Exercise goal = Take the lines from the line containing "The height and" through the end of the entries and output them exactly, with no pictures and nothing more.

-------- Material to process --------

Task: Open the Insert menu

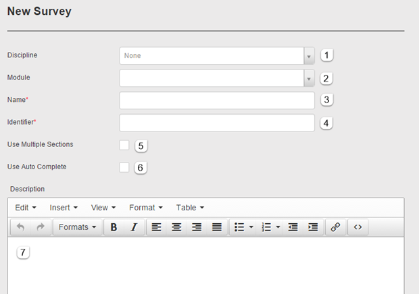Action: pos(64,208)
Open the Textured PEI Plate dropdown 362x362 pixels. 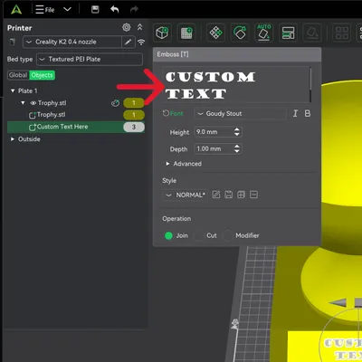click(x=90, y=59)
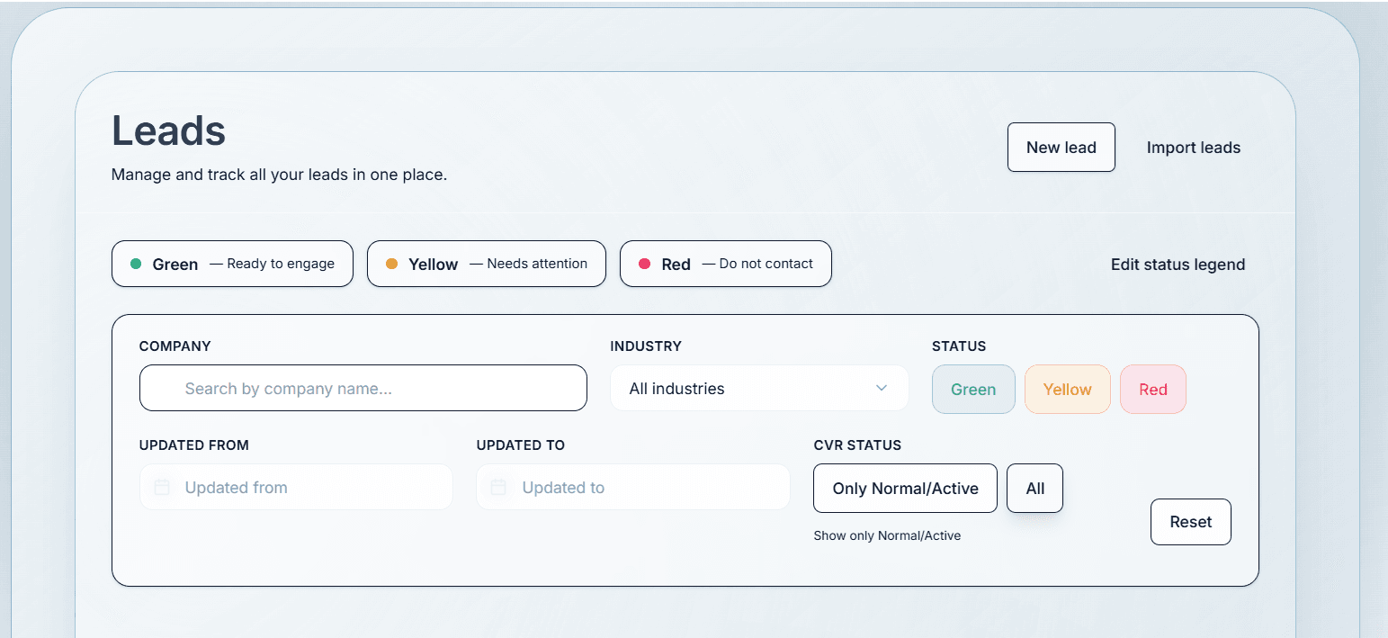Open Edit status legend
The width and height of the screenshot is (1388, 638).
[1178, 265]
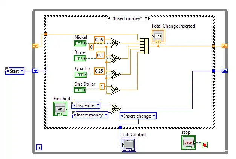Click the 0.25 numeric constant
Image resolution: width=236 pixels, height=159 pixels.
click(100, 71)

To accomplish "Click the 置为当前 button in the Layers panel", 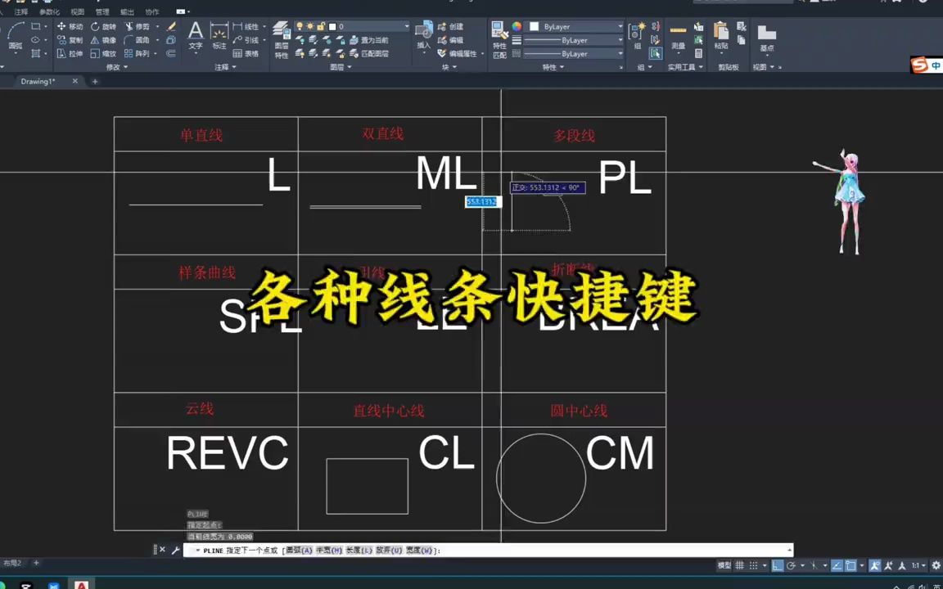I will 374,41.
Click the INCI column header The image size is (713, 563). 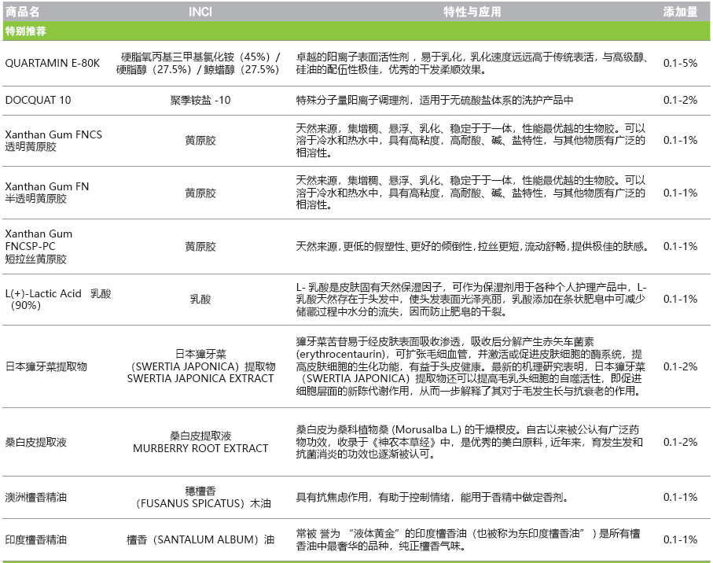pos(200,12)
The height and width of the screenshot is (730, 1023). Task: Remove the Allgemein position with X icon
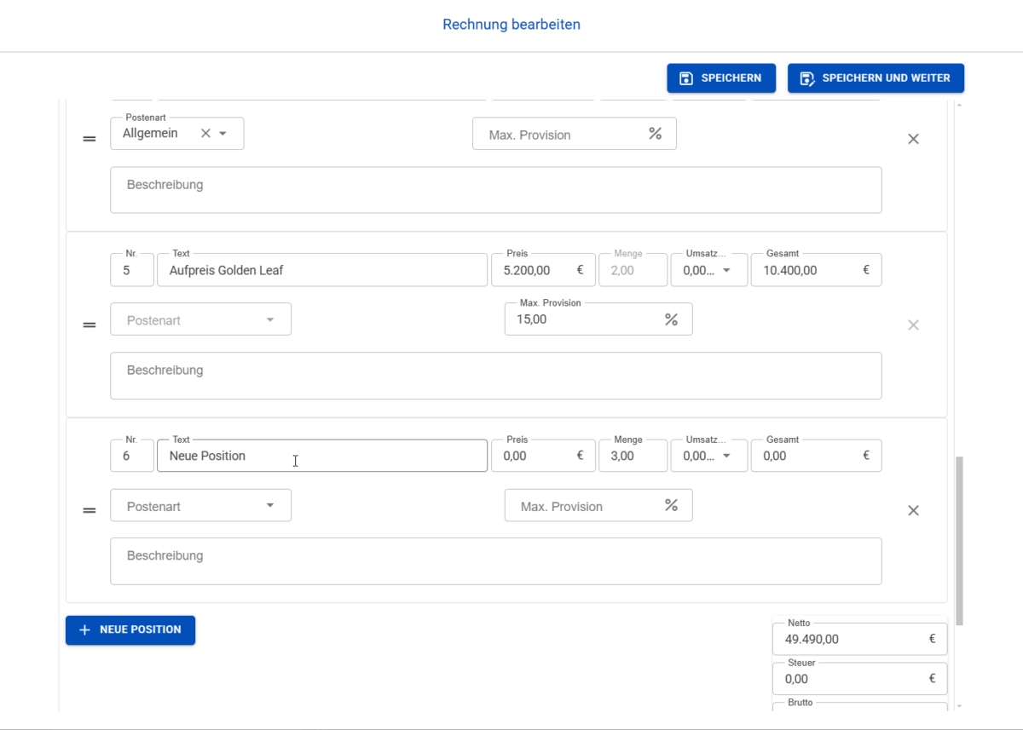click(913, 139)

--------

Response to this exercise =
The height and width of the screenshot is (730, 1023). Task: Remove the Allgemein position with X icon
click(913, 139)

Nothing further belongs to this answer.